Volvimos a encontrarnos durante largos meses a través de la lectura de sus tres tomos sobre Jesús de Nazaret. Son, cómo el mismo definió, su intento por encontrar el rostro de Cristo. En esos libros, junto con Introducción al Cristianismo, que leí años después, vi la fidens quarens intellectum, la fe que busca entender. En esas páginas Benedicto XVI se propone dar sentido racional a lo que cree por fe. Se hace preguntas y busca respuestas sin miedo y sin prejuicios. Se expone a dialogar con las más variadas corrientes de pensamiento para ponderar sus argumentos y llegar a sus propias conclusiones. Después de leer esas páginas, conocí la excepcional riqueza de una fe razonada.
A medida que abundaban las noticias sobe el deterioro de su salud, crecía mi ilusión de propiciar otro encuentro. Aunque parezca que me lo invento, es real que la noche antes de su muerte, entré en mi habitación con la biografía de Joseph Raztinger en las manos. Quería empezar, una vez más, mis conversaciones con él.

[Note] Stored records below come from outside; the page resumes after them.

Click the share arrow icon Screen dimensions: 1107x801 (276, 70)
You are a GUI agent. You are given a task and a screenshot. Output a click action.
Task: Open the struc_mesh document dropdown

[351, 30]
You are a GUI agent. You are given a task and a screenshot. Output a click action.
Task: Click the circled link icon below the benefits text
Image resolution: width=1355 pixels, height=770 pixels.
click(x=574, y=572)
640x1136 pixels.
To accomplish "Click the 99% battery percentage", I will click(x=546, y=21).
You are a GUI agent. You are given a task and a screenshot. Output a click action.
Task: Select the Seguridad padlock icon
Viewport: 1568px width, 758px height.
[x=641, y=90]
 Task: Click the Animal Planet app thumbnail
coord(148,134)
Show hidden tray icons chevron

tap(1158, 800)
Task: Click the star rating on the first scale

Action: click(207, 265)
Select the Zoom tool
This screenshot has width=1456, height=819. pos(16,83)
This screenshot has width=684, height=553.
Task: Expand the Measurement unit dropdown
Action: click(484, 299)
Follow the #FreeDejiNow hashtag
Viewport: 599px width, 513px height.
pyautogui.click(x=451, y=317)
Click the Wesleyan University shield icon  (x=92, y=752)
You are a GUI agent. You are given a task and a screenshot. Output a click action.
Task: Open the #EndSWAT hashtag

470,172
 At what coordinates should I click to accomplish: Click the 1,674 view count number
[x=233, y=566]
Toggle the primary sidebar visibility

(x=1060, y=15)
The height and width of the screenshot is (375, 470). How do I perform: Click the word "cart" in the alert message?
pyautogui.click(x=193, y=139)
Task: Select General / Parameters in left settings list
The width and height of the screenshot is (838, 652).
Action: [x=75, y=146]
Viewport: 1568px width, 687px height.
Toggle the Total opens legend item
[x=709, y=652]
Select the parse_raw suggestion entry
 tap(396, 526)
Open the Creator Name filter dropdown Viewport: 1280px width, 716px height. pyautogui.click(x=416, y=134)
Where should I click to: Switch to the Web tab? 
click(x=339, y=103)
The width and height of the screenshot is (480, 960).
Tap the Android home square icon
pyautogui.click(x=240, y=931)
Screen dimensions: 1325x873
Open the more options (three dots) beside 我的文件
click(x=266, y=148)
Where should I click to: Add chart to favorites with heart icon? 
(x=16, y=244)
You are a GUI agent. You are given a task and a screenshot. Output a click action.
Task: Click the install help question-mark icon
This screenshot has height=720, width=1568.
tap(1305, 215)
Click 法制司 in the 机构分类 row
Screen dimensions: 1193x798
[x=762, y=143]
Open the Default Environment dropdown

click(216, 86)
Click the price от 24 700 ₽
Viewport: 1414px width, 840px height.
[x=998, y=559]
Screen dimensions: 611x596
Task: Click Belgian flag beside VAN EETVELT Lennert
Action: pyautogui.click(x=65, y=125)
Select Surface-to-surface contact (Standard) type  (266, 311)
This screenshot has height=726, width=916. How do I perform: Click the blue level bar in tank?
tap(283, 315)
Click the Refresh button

Cuando desperté a la mañana siguiente me entero de la noticia. Benedicto XVI me acompañará en esta lectura desde el Cielo. Ha finalizado su búsqueda del rostro de Cristo y puede comprobar si tenía o no razón cuando escribía que la felicidad que buscamos, tiene un nombre, un rostro: el de Jesús de Nazaret.
Gracias por esta nota. Me conmovió. Descanse
en paz con Cristo, Benedicto XVI.
Juan, muchas gracias! Yo le doy gracias a Dios por su vida, a la vez que pienso que deja un hueco para que lo sustituyamos apoyando con nuestras obras a la Iglesia.